Marco Mendonça estreia o seu primeiro espetáculo a solo sobre a história do “Blackface” em Portugal
Explorar os limites do que é ofensivo fazer em palco traduz “Blackface”, de Marco Mendonça, espetáculo em cena de hoje a domingo no Teatro do Bairro Alto, em Lisboa, que usa a técnica para expor formas racistas de representação.
Ao mesmo tempo, “Blackface” é também “um objeto de entretenimento“, que procura “pôr as pessoas a rir, mesmo com um tema extremamente sério e importante”, num alerta à facilidade com que “todos podemos cair numa ignorância coletiva“, disse à Lusa o seu autor.
“Blackface” ou “Cara negra”, em tradução literal, é um espetáculo-performance sobre a prática com o mesmo nome, que começou a ser usada por brancos, no sécxulo XIX, para representar pessoas negras escravizadas, pintando a cara, disse à agência Lusa o ator e encenador, que concebeu a atuação.
A técnica terá “surgido nos Estados Unidos ainda durante o período da escravatura”. A partir do uso de rolha queimada, tinta ou graxa, os brancos pintavam a cara para representar “pessoas negras em contextos de opressão”, observou.
Através daquela técnica, os negros eram sempre representados como “caricaturas, como corpos cómicos, como pessoas imitáveis e risíveis”, frisou.
O espetáculo retoma, pois, o uso dessa técnica, que ainda é utilizada, e tenta “explorar os limites do que é ofensivo para ser feito em cima do palco”, trazendo também um “bocadinho dessa temática para o contexto português”, “quer em termos culturais, quer em termos de entretenimento de massas”, observou.
Ainda “bastante utilizado nos dias de hoje, mais do que aquilo que se possa pensar”, a técnica de pintar a cara para representar pessoas negras continua a ser utilizada quer em programas de televisão, quer em práticas sociais, observou o ator nascido em Moçambique em 1995, e a viver em Lisboa desde 2007.
“Mesmo que seja em jeito de homenagem” continuam a ser “muito recorrentes as formas racistas de representação de corpos negros”, argumentou Março Mendonça, citando a propósito o “Baile dos pretos”, uma tradição existente em Penafiel que só foi “descontinuada” em 2019.
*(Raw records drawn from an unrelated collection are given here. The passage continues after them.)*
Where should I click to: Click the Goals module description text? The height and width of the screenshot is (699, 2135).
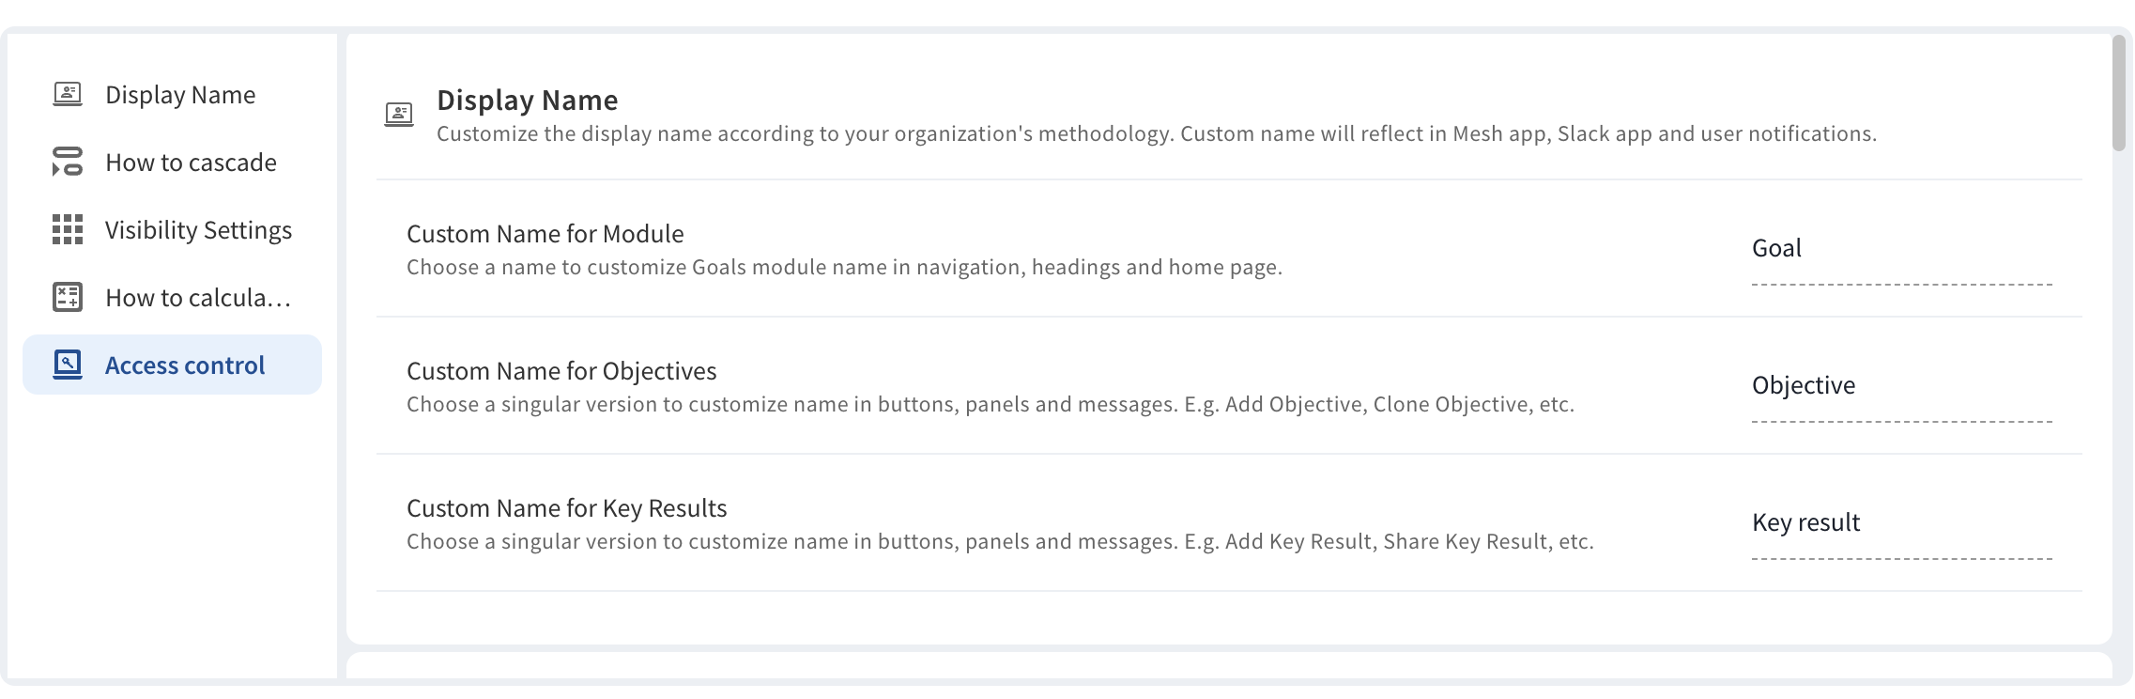844,267
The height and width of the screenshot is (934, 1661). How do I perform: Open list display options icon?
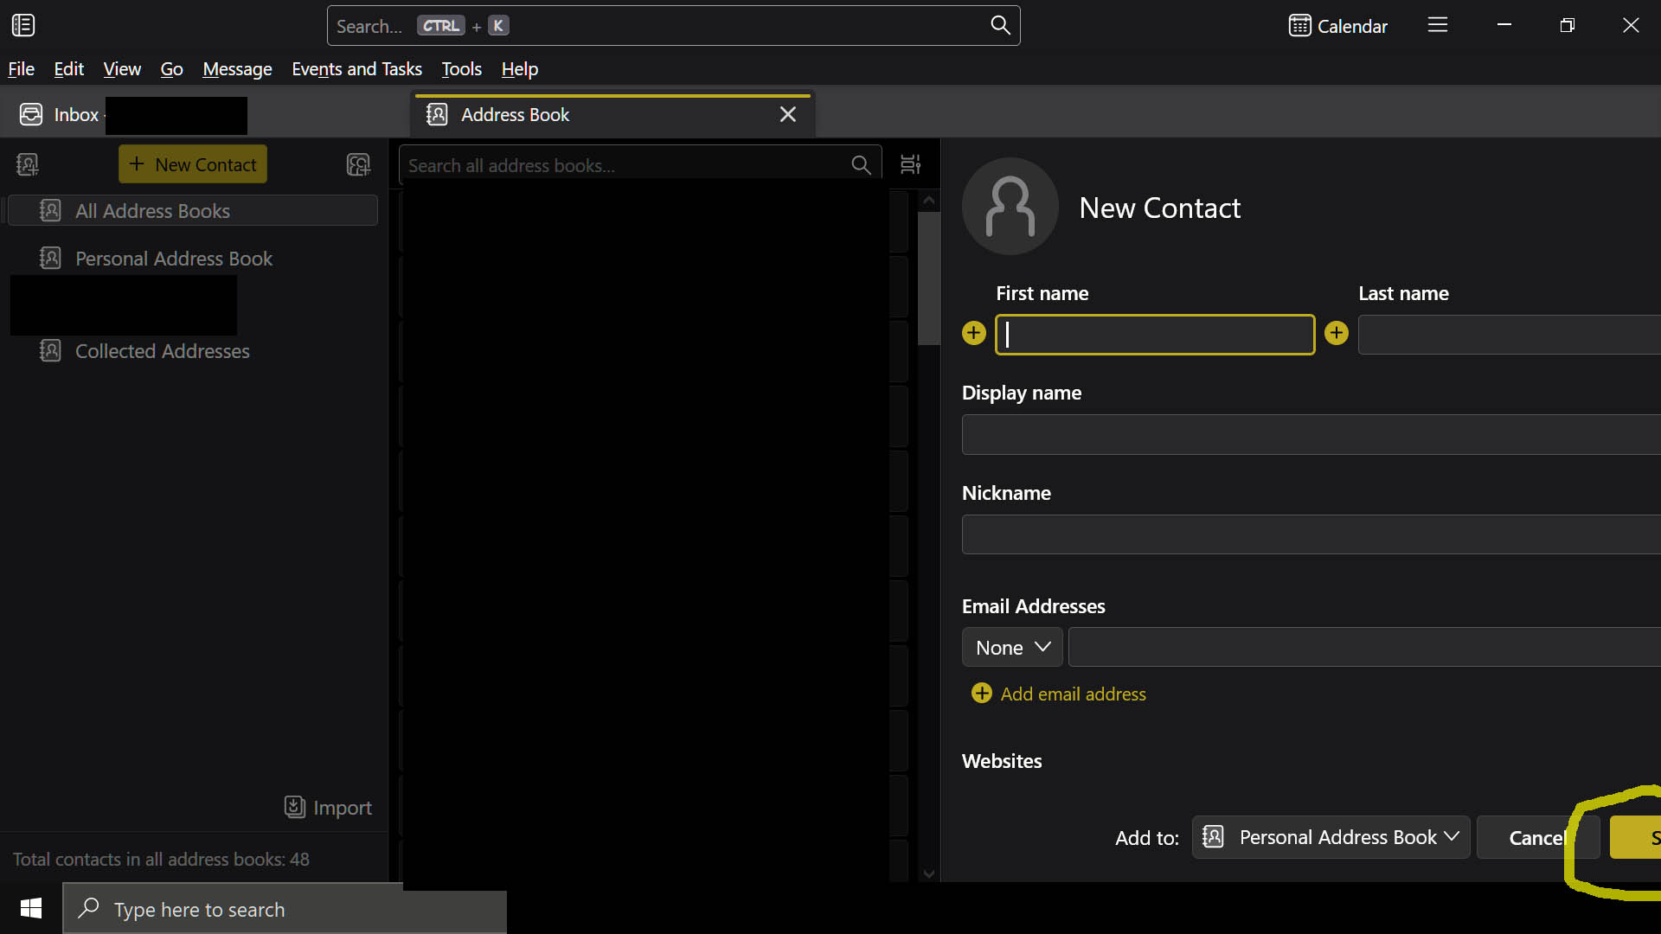point(910,164)
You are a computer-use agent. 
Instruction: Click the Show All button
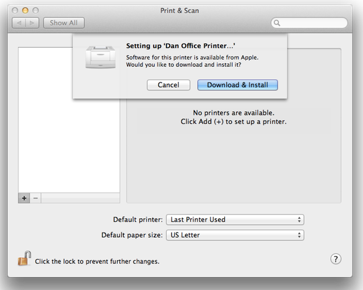click(x=64, y=23)
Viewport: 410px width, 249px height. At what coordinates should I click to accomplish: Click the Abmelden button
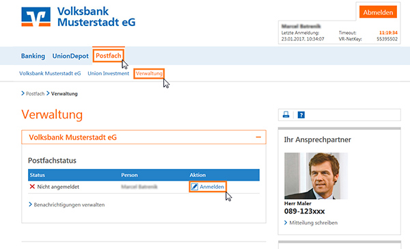(378, 12)
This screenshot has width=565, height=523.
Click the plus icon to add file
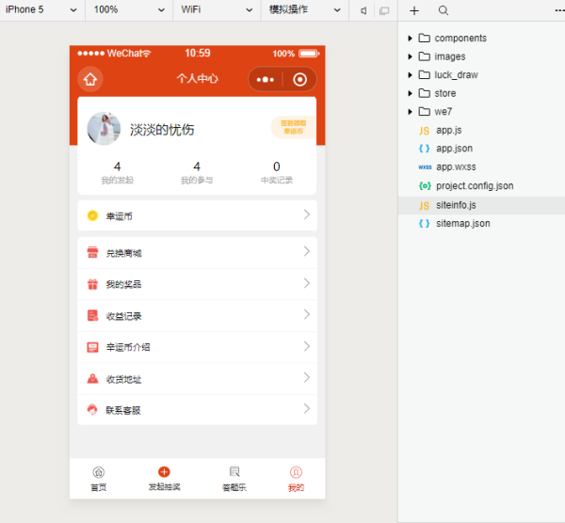(414, 10)
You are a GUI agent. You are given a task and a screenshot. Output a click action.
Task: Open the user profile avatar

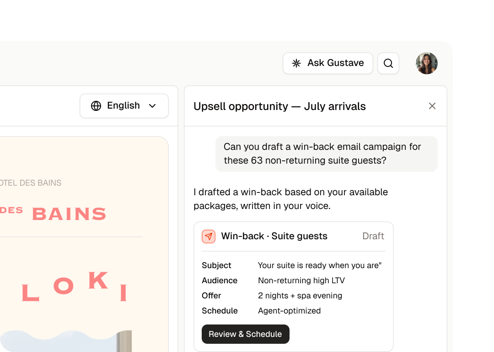tap(427, 63)
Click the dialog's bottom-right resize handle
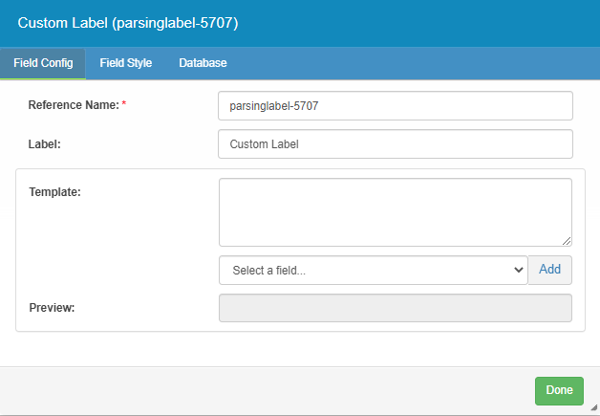 593,408
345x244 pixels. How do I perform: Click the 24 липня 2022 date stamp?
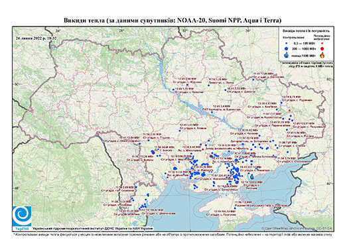tap(36, 38)
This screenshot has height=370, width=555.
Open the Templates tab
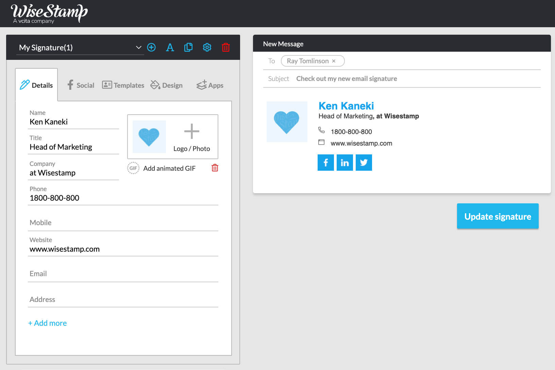123,85
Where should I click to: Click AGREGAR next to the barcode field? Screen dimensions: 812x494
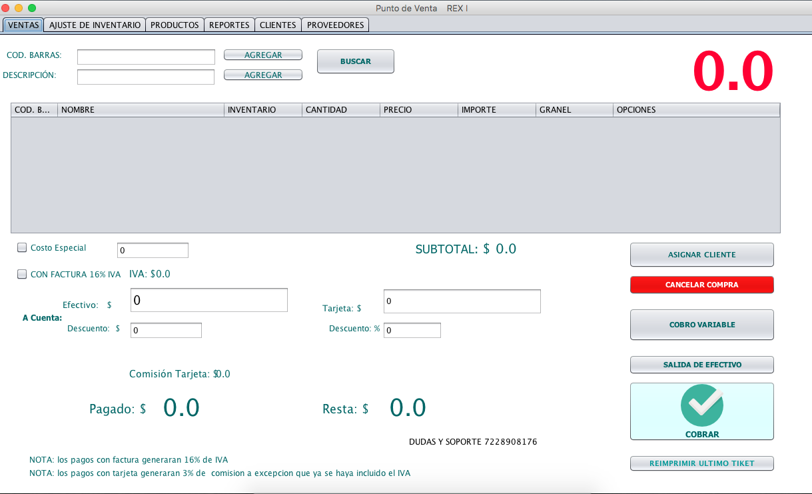point(263,55)

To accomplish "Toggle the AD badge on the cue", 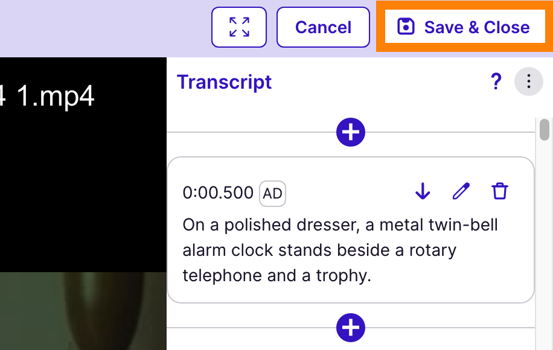I will (x=272, y=193).
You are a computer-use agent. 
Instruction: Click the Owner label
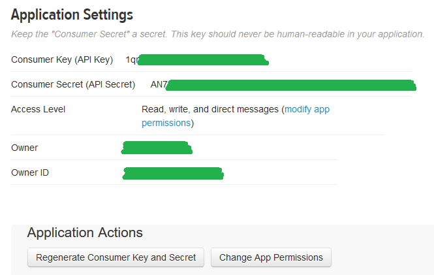[25, 148]
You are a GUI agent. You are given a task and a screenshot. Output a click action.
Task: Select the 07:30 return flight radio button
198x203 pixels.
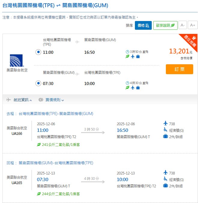tap(38, 83)
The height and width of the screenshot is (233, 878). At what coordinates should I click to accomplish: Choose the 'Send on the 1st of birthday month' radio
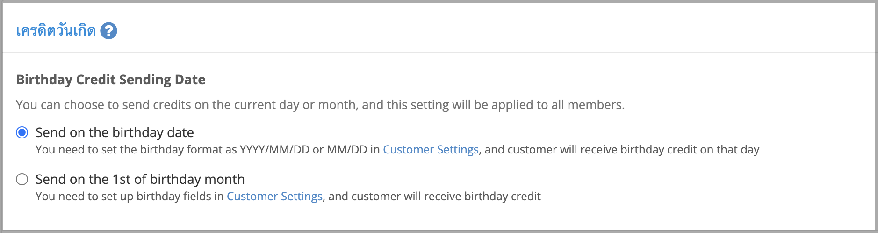22,179
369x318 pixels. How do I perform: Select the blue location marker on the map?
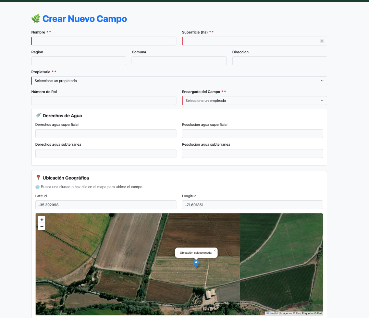pos(196,264)
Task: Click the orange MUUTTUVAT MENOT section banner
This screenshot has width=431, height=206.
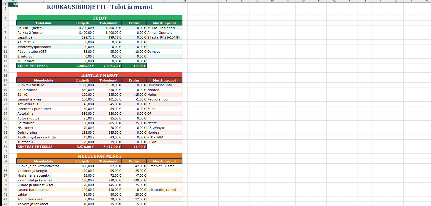Action: pos(99,156)
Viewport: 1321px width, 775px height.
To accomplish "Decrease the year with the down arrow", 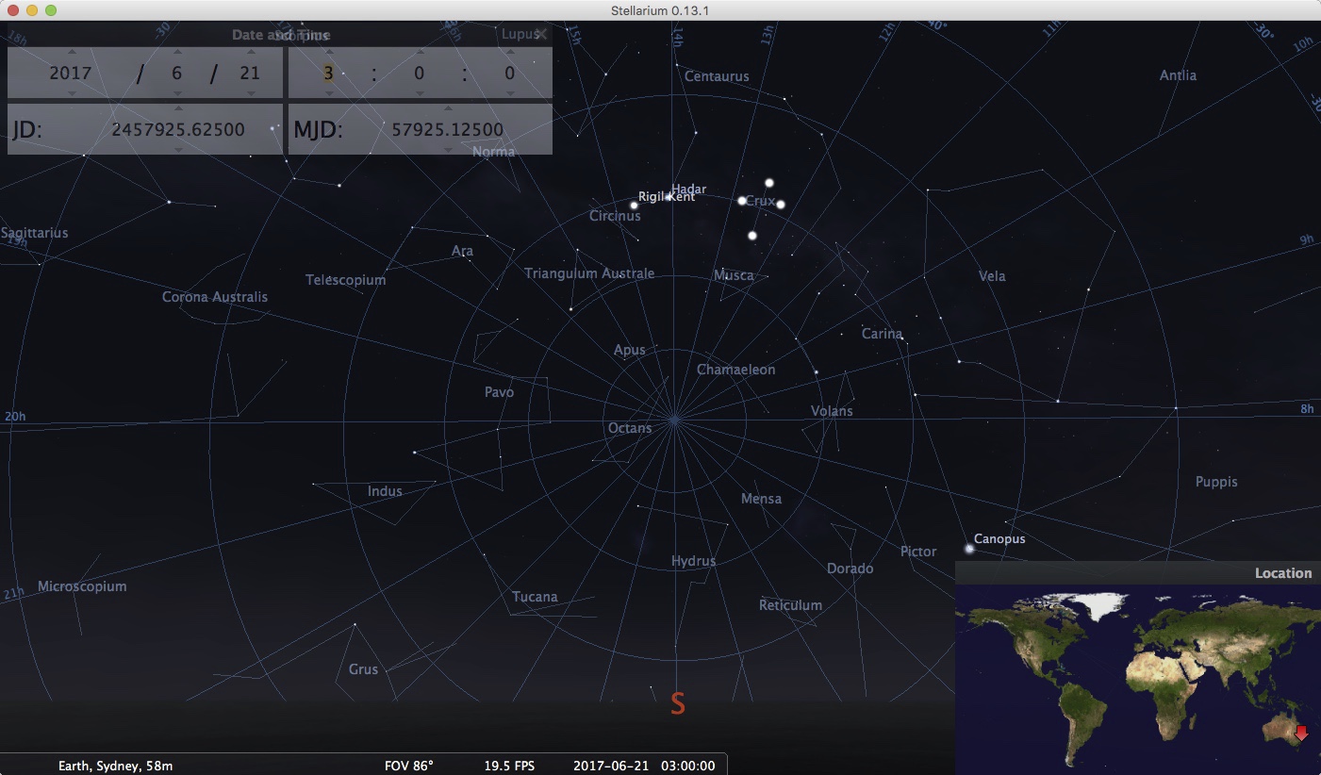I will [x=71, y=93].
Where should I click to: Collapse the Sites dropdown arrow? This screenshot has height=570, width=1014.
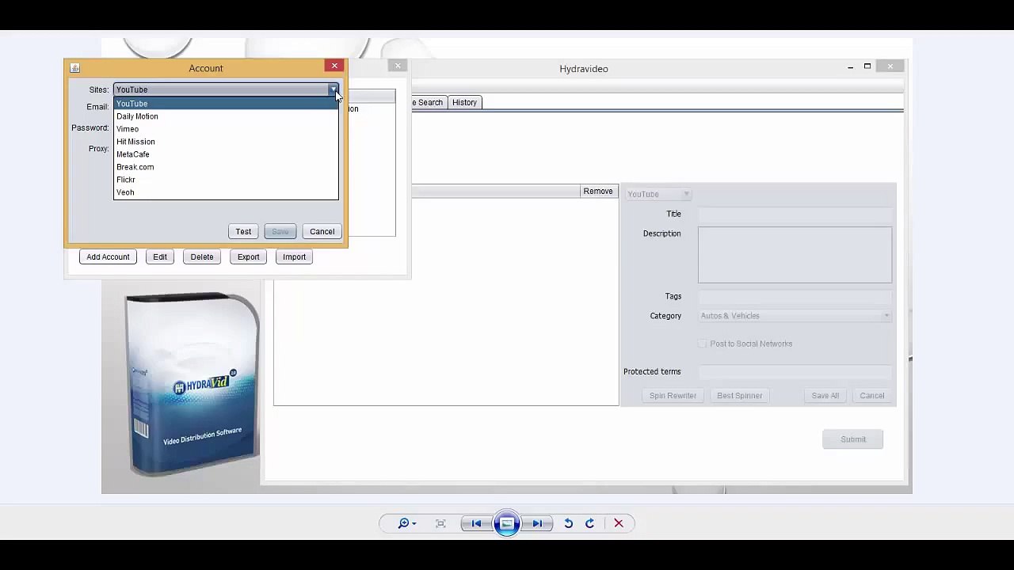(333, 89)
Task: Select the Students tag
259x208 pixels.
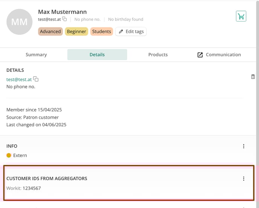Action: (x=102, y=32)
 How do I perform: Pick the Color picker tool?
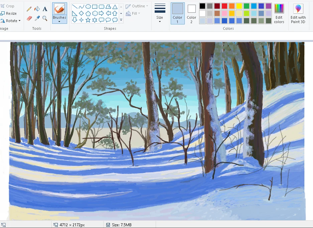[x=37, y=18]
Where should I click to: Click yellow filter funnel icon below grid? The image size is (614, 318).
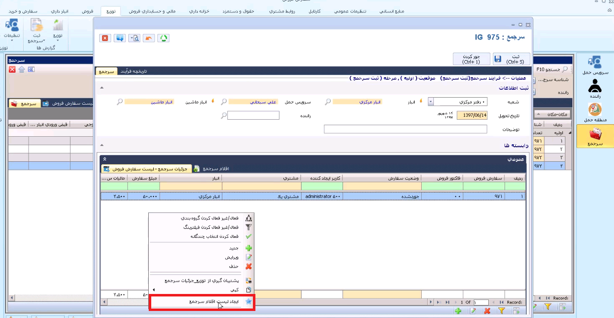click(x=501, y=311)
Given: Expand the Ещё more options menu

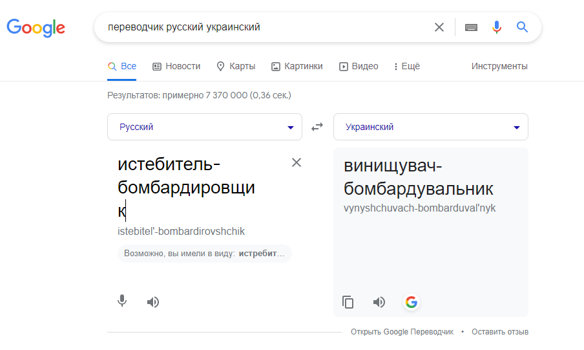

“E porque houve uma grande revolta e um grande sentido de justiça apontado por pessoas que estavam atentas a esse problema, e que fizeram com que depois de muitos avisos e recomendações, o presidente da Câmara de Penafiel acabasse com essa tradição”, indicou.
O uso da técnica ‘blackface’ em práticas de Carnaval ou de Halloween também se mantém.
Face aos diversos eventos em que a técnica foi usada para “retratar os negros como membros inferiores da sociedade”, o ator-performer questiona ainda em palco se “será possível pensar que não há racismo em Portugal”.
“Blackface” é um espetáculo que “pretende ser, acima de tudo, um objeto de entretenimento”, assegurou o ator.
“Antes de ser um objeto de pedagogia ou o que quer que lhe queiramos chamar, é um objeto de entretenimento em que se pretendo fazer rir as pessoas mesmo que seja com um tema extremamente sério e importante”, sublinhou, assegurando fazê-lo desta forma, “à semelhança de como a técnica surgiu”.
O ‘blackface’ surgiu “como uma forma de gozo de pessoas brancas perante pessoas negras e eu tento inverter um bocadinho os papéis no espectáculo”, não sendo este “de julgamento nem de vilanização das pessoas brancas”.
“Não estou no espectáculo a dizer que as pessoas negras são boazinhas e as pessoas brancas são mazinhas; estou simplesmente a dizer que facilmente todos caímos numa ignorância coletiva e se as coisas não forem debatidas, essa ignorância continua e permanece durante várias gerações”, frisou.
O que se pretende neste momento “é que o espaço possa ser de cada vez mais discussões e que essas discussões ajudem a um sistema seja ele político, cultural, artístico, [que seja] mais plural e igualitário”, concluiu.
“Blackface”, que está em cena no TBA à margem do Alkantara Festival, terá três récitas na sala principal: hoje, às 21:00, no sábado, às 19:30, e, no domingo, às 17:30.
No domingo, a sessão terá legendas em português e inglês assim como audiodescrição e reconhecimento de palco. No final da récita, haverá uma conversa com Marco Mendonça, Gisela Casimiro e Raquel Lima (moderadora) em português, sem tradução.